Adoniran Barbosa na verdade é João Rubinato, um dos seis filhos (três homens e três mulheres) de um casal italiano que se estabelecera em Valinhos. Tinha catorze anos quando o pai, empregado em olarias, descobriu que seria rendoso trabalhar perto da capital, onde, de quebra os filhos homens também encontrariam sua colocação. Assim, em 1924 a família se mudou para Santo André.

Adoniran tem boas lembranças da infância, “pobrinha, mas tranquila. Uma infância comum. Não miserável. Tinha tudo. Boa comidinha em casa. Com minha mãe, meu pai, tudo”. Fez até o terceiro ano primário, entregou marmitas. Já em São Paulo, passou por uma variedade enorme de empregos, sem se dar bem. Foi operário de fábrica de tecidos, serralheiro, pintor de parede, ferragista, encanador, balconista, metalúrgico, garçom. “Não parava em emprego nenhum. Fui tanta coisa que nem me lembro”.

Nas horas de folga, gostava de assistir aos ensaios das bandas de música. Até que um dia faltou o tocador de caixa e ele se oferecer para substituir, “isso lá por 1926, 28, mais ou menos. Então eu gostei tanto da coisa que comecei a estudar música. Comprei um flautim, passei a tocar o danadinho também”.


“No baralho tem um ás de ouro. Na Rádio São Paulo tem três”

Em 1932, ele veio sozinho morar em São Paulo. Logo começou a frequentar as rádios, cantando sambas em programas de calouros.

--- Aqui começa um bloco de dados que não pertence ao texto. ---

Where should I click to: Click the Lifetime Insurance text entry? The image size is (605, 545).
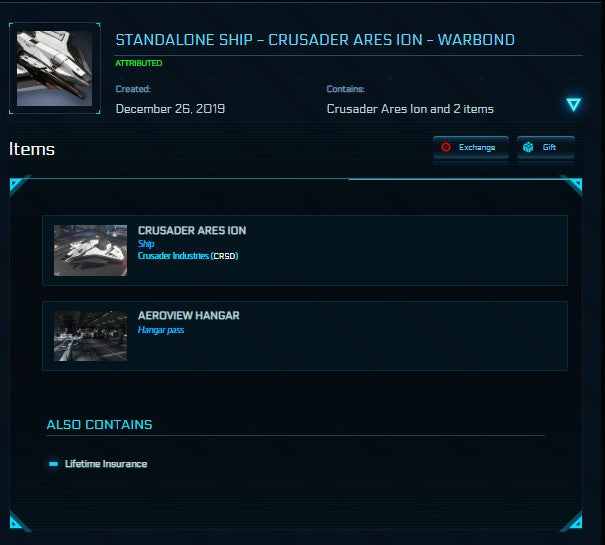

No dia do animador Jorge Amaral, na rádio Cruzeiro do Sul, ganhou o primeiro prêmio, interpretando “Filosofia”, Noel Rosa, apropriada para sua voz rouquenha. Recebeu 25 mil réis e um contrato, pois teve a sorte de ser notado por Paraguassu, diretor do programa. Adotou um nome artístico que “homenageava” dois amigos: o funcionário de correio Adoniran e o sambista carioca Luiz Barbosa.

Cantou músicas alheias, com regional, nas rádios Cosmo (hoje América), São Paulo, Difusora. Em 1935, inscreveu Dona Boa (composição sua, em parceria com o pianista J. Aymberê) no concurso para o carnaval oficial da Prefeitura paulista. Ganhou o primeiro prêmio: 500 mil réis. O cheque foi descontado na Praça da Sé e o dinheiro mal deu para a farra que Adoniran e os amigos aprontaram. Ele acabou voltando a pé para casa.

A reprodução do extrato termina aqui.